Depuis sa création en 1863, le Comité international de la Croix-Rouge (CICR) a pour ainsi dire cheminé aux côtés de la photographie. Aujourd’hui, plus de 110’000 images fixes du fonds photographique de l’institution genevoise sont consultables sur notre portail en ligne. Cette nouvelle rubrique vous emmène à la découverte des moments phare du CICR dont ses archives photographiques conservent la trace[1]. A chaque numéro, une galerie d’images sera mise à l’honneur.

Neuf tirages sur papier albuminé sont consultables sur le portail des archives audiovisuelles du CICR relativement à l’U.S. Sanitary Commission. Ce procédé de tirage, exploitant le blanc d’œuf, connaît ses heures de gloire à partir des années 1860 jusqu’ à la fin du XIXe siècle. Par rapport aux tirages sur papier salé, le papier albuminé offre une meilleure définition et un rendu satiné de l’image. La fragilité de ce support impose cependant qu’il soit contrecollé sur une planche cartonnée. La présence d’images de la guerre de Sécession (1861-1865) dans le fonds d’archives photographiques du CICR, un conflit qui a lieu outre-Atlantique au moment de la formation des premières Sociétés nationales de la Croix-Rouge, atteste probablement la volonté d’inscrire l’œuvre internationale dans le temps présent pour en mieux tirer des enseignements pour l’avenir. Créations des photographes Alexander Gardner et James Gibson, ces tirages permettent d’apprécier les infrastructures sanitaires, les moyens de transport et le matériel de secours à disposition de l’U.S. Sanitary Commission à Alexandria (Etat de Virginie), Washington ou encore Gettysburg (Etat de Pennsylvanie).

L’année 1864 – c’est un truisme de le dire – est charnière pour l’œuvre de la Croix-Rouge. Alors qu’au mois d’août la première Convention de Genève est adoptée, les sociétés de secours essaiment en Europe. A titre d’exemples, en février, c’est la Belgique qui se dote d’une société de secours ; en mars, c’est la section genevoise d’un comité suisse qui n’existe pas encore qui est constituée ; en mai, c’est la France, puis, en juin, l’Italie, qui franchissent le pas. Par ailleurs, Louis Appia et Charles van de Velde partent en tant que « délégués » dans la région du Schleswig, que se disputent, pour la seconde fois en moins de vingt ans, le Danemark et la Prusse.

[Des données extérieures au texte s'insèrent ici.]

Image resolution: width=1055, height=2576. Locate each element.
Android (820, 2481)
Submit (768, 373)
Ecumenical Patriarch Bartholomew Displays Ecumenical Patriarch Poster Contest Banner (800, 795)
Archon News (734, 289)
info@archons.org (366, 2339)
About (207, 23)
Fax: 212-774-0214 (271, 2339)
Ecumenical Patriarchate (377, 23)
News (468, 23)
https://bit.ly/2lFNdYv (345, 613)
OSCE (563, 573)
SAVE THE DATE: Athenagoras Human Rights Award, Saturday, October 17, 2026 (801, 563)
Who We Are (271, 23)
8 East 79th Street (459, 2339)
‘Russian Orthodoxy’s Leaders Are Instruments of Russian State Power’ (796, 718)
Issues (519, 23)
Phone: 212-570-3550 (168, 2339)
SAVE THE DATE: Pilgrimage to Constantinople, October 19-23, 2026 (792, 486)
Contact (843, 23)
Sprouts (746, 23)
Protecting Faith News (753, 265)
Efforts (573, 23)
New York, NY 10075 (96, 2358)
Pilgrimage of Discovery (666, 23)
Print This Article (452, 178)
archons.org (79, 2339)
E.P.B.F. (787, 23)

A Genève, Théodore Maunoir, l’un des membres du désormais fameux « Comité des cinq », s’intéresse à des comités de secours qui interviennent aux côtés des armées en campagne dans la guerre de Sécession qui se déroule depuis trois ans aux Etats-Unis d’Amérique. Si la neutralisation du personnel sanitaire semble inconnue de l’U.S. Sanitary Commission, cette dernière dispose en revanche de véhicules de transport et de bâtiments dédiés aux soins et à l’accueil des blessés dont il serait souhaitable de s’inspirer. Pour étayer son propos, le chirurgien genevois s’appuie sur les services rendus par le déploiement des médecins civils de cette commission sanitaire lors de la bataille d’Antietam au profit de 8’000 blessés.

De l’U.S. Sanitary Commission, Maunoir loue avant tout l’indépendance des pouvoirs publics, sa capacité à porter les secours partout où ils s’avèrent nécessaires malgré l’étendue du territoire et son aptitude à s’intégrer aux côtés des services de l’armée. A la veille de la Conférence diplomatique d’août 1864, l’intention de Maunoir pourrait ainsi se résumer à cette question qu’il adresse, par avance et de manière faussement naïve, aux plénipotentiaires qui feront le déplacement à Genève : « Pourquoi donc, […], ce qui se fait chez [les Américains] ne se pourrait-il faire chez nous ? ».[2]

 

[1] Nous nous appuierons ici sur la chronologie établie par Pierre Boissier, dans son Histoire du Comité international de la Croix-Rouge : de Solférino à Tsoushima, tome I, Institut Henry-Dunant, Genève, 1978.
[2] Théodore Maunoir, Note sur l’œuvre des comités de secours aux Etats-Unis d’Amérique, In : Secours aux blessés : communication du Comité international faisant suite au compte rendu de la Conférence internationale de Genève, Genève : Imprimerie J-G. Fick, 1864, pp. 179-187.